Deine Aufgaben —
1. Nenne alle Personengruppen, die laut dem Text über Inklusion aktuell von der Gesellschaft ausgeschlossen werden.
2. Gib aus dem Text über Inklusion den Abschnitt zwischen „Die SPD-Fraktion im“ und „Inklusion zu beschäftigen.“ unverändert aus, beide Stellen eingeschlossen.

Textausschnitt —
--------
Inklusion stärken – Gesellschaft stark machen

Inklusion muss endlich als Gesellschaftsaufgabe verstanden werden


Von Moritz Behncke,
Vorsitzender OV-Einsiedlerhof

Die SPD-Fraktion im Stadtrat bringt eine Resolution zum Thema Barrierefreiheit im öffentlichen Raum ein. Ein Schritt, der längst überfällig ist. Dieser Antrag ist wichtig und bietet zugleich die Chance, sich einmal genauer mit dem Thema Inklusion zu beschäftigen.

Inklusion – das sollte der Zustand sein, in dem dieser Begriff längst überflüssig geworden ist. Ein Zustand, in dem Grenzen aufgehoben werden und eben einer, in der Individualität mit den jeweiligen Möglichkeiten etwas zählt, aber vor allem wertgeschätzt wird. Inklusion – das ist aktuell aber ein Tabuthema, zumindest wird es zu einem gemacht. Menschen mit Behinderung, ob geistig oder körperlich, Menschen mit anderer Herkunft, Menschen mit Sprach- oder persönlichen Barrieren werden aktuell von der Gesellschaft ausgeschlossen. Die Exklusion ist nach wie vor in vollem Gange.
--------
Einträge —
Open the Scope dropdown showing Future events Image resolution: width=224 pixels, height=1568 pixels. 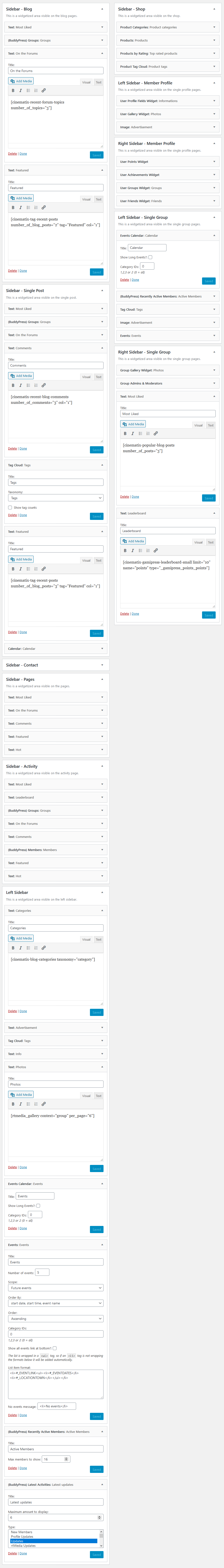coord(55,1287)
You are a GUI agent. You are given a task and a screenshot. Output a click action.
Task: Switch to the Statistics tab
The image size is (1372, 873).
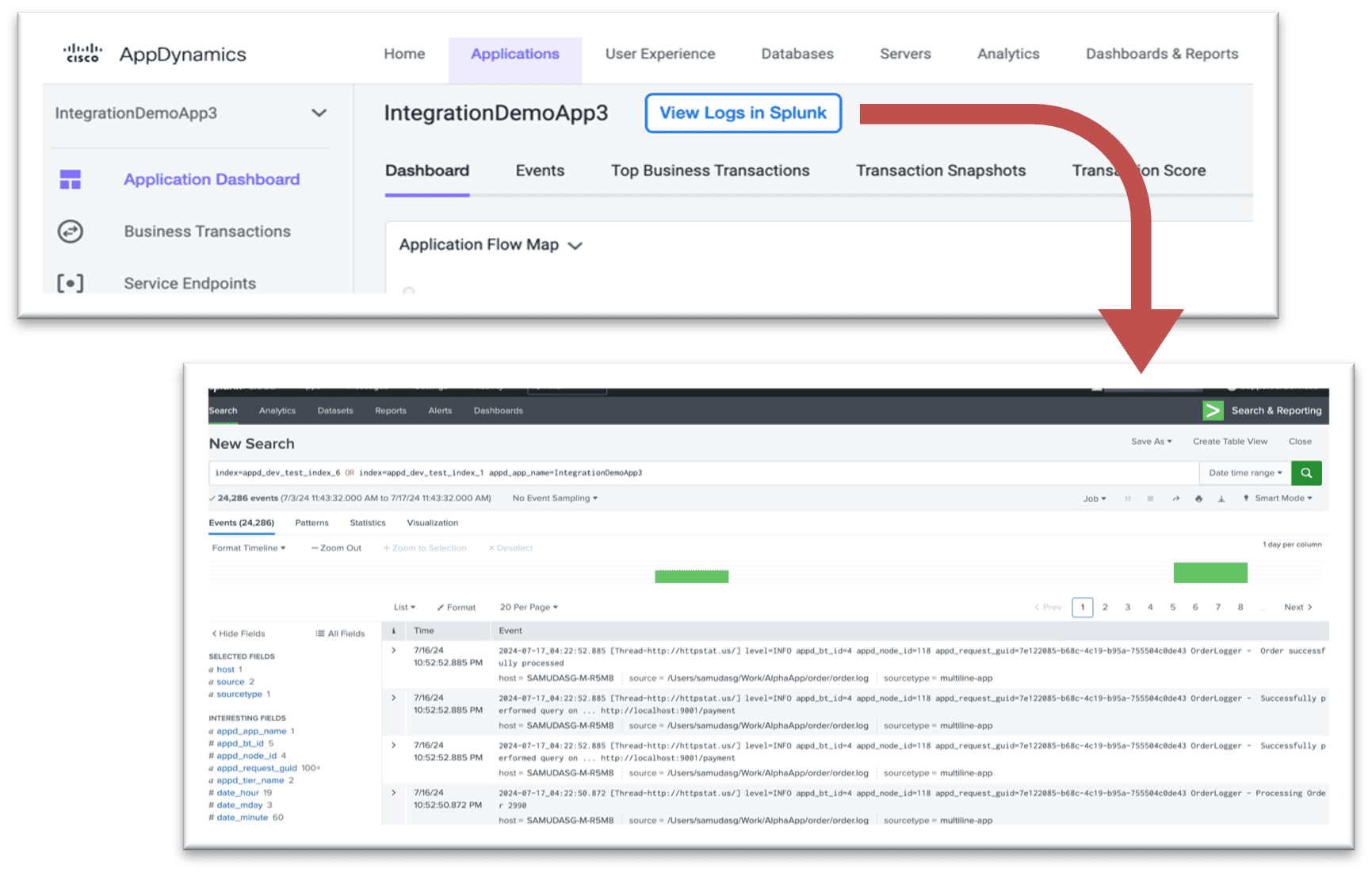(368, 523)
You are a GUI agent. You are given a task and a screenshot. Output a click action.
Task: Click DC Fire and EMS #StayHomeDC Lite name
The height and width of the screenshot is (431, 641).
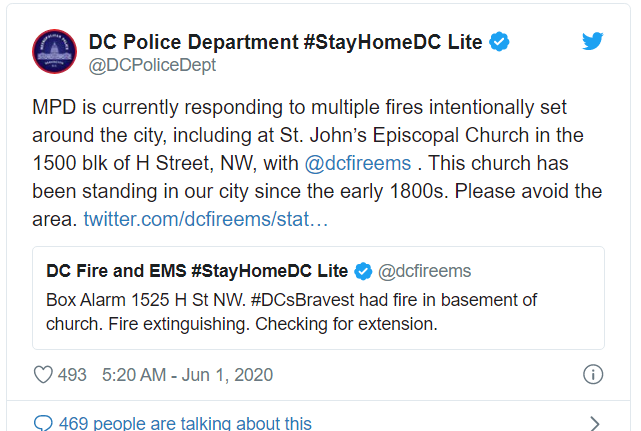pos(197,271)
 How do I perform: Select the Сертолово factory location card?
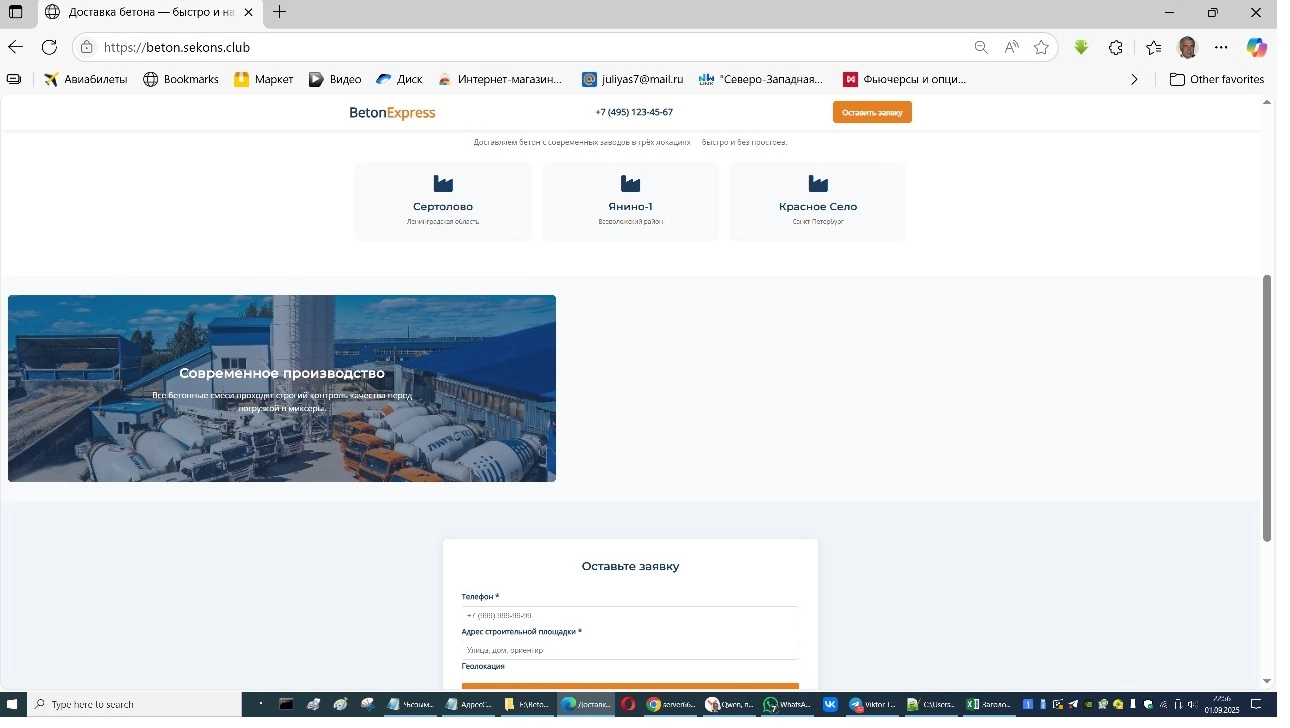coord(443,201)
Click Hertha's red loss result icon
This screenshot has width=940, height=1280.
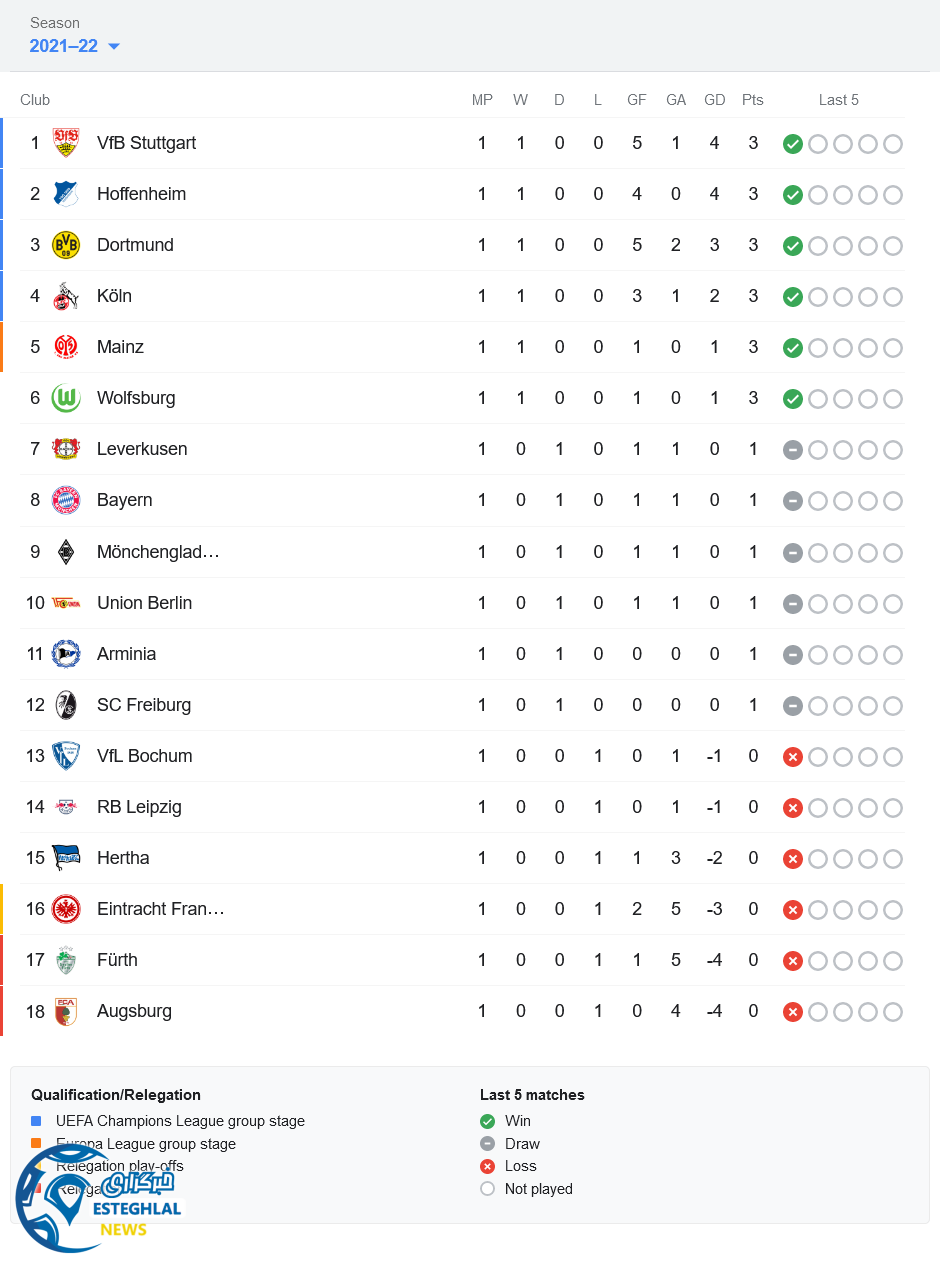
--------
Antworten —
1. Menschen mit Behinderung (geistig oder körperlich), Menschen mit anderer Herkunft, Menschen mit Sprach- oder persönlichen Barrieren

2.
Die SPD-Fraktion im Stadtrat bringt eine Resolution zum Thema Barrierefreiheit im öffentlichen Raum ein. Ein Schritt, der längst überfällig ist. Dieser Antrag ist wichtig und bietet zugleich die Chance, sich einmal genauer mit dem Thema Inklusion zu beschäftigen.